Mourners later brought the bodies of those killed in the strike by car to the Shi'ite holy city of Kerbala south of Baghdad. The procession was to end in Najaf, another sacred Shi'ite city where Muhandis and the other Iraqis killed will be laid to rest.
Soleimani's body will be transferred on Saturday to the southwestern Iranian province of Khuzestan that borders Iraq. On Sunday it will be taken to the Shi'ite holy city of Mashhad in Iran's northeast and from there to Tehran and his hometown Kerman in the southeast for burial on Tuesday, state media said.
Trump said on Friday Soleimani had been plotting imminent attacks on American diplomats and military personnel. Democratic critics of the Republican president said Trump's action was reckless and that he had aggravated the risk of more bloodshed in a dangerous region.
The US strike followed a sharp increase in US-Iranian hostilities in Iraq since last week when pro-Iranian militia attacked the US Embassy in Baghdad after a deadly US air raid on the Kataib Hezbollah militia, founded by Muhandis.

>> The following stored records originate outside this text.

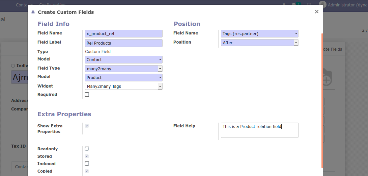
Task: Close the Create Custom Fields dialog
Action: [316, 12]
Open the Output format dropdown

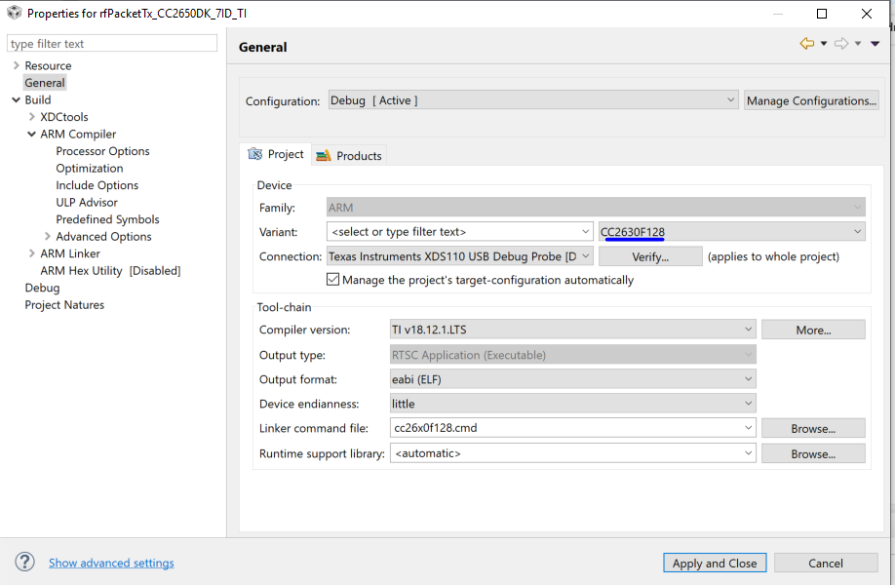coord(748,379)
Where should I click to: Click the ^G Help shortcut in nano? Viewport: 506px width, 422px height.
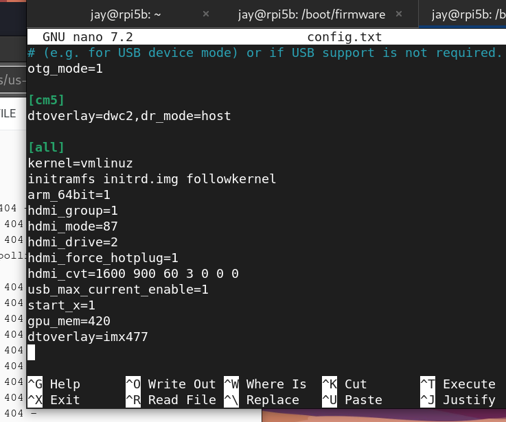(54, 384)
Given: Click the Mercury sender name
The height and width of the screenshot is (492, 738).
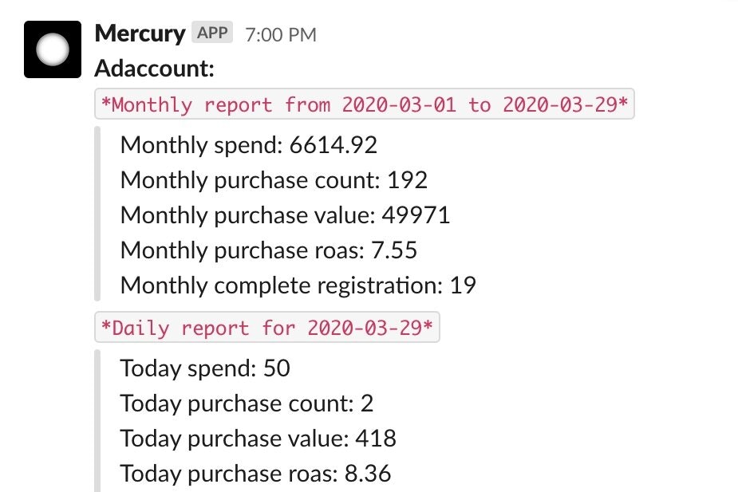Looking at the screenshot, I should pos(140,33).
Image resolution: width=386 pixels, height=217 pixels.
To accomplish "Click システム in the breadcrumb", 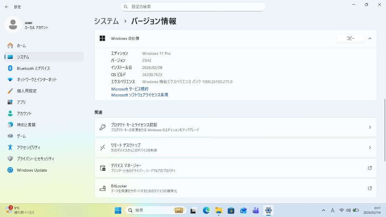I will (107, 21).
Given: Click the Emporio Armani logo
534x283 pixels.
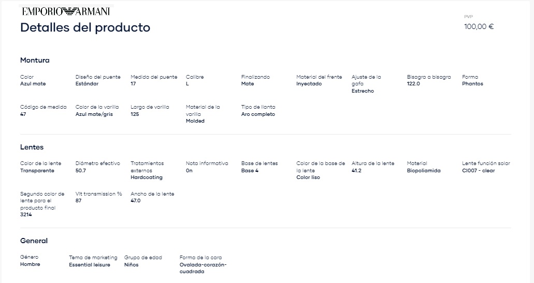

On Friday, Iranian Supreme Leader Ayatollah Ali Khamenei vowed to retaliate and said Soleimani's death would intensify the Islamic Republic's resistance to the United States and Israel.
Abuhamzeh, the Revolutionary Guards commander in Kerman province, mentioned a series of possible targets for reprisals including the Gulf waterway through which about a third of the world's shipborne oil is exported to global markets.
"The Strait of Hormuz is a vital point for the West and a large number of American destroyers and warships cross there," Abuhamzeh was quoted as saying on Friday evening by the semi-official news agency Tasnim.
"Vital American targets in the region have long since been identified by Iran...Some 35 US targets in the region as well as Tel Aviv are within our reach," he said, referring to Israel's largest city.
In Iran, some people worried that Soleimani's death might push the country into ruinous war with a superpower.
"I feel so sad for Soleimani's death but what if America and Iran start a war? I have children. What if they send my (university student) son to war?" said Monireh, a retired teacher.
Mohamed Raad, a political leader in Lebanon's heavily armed Hezbollah movement, said retaliation by the Iran-backed "axis of resistance" - militia groups in countries from Lebanon to Yemen - would be decisive, al-Mayadeen TV reported on Saturday.
Many Iraqis condemned the US attack, regarding Soleimani as a hero for his role in defeating Islamic State militants who seized large swathes of north and central Iraq in 2014.
"It is necessary to take revenge on the murderers. The martyrs got the prize they wanted - the prize of martyrdom," said one of the marchers, Ali al-Khatib.
Many Iraqis also voiced fear of being engulfed in a major US-Iranian conflict, and of militia reprisals against those involved in months of street protests against the Iranian-backed Baghdad government over alleged misrule and corruption.
They said Soleimani and Muhandis had backed the use of force against unarmed anti-government protesters last year and established militias that demonstrators blame for many of Iraq's social and economic woes.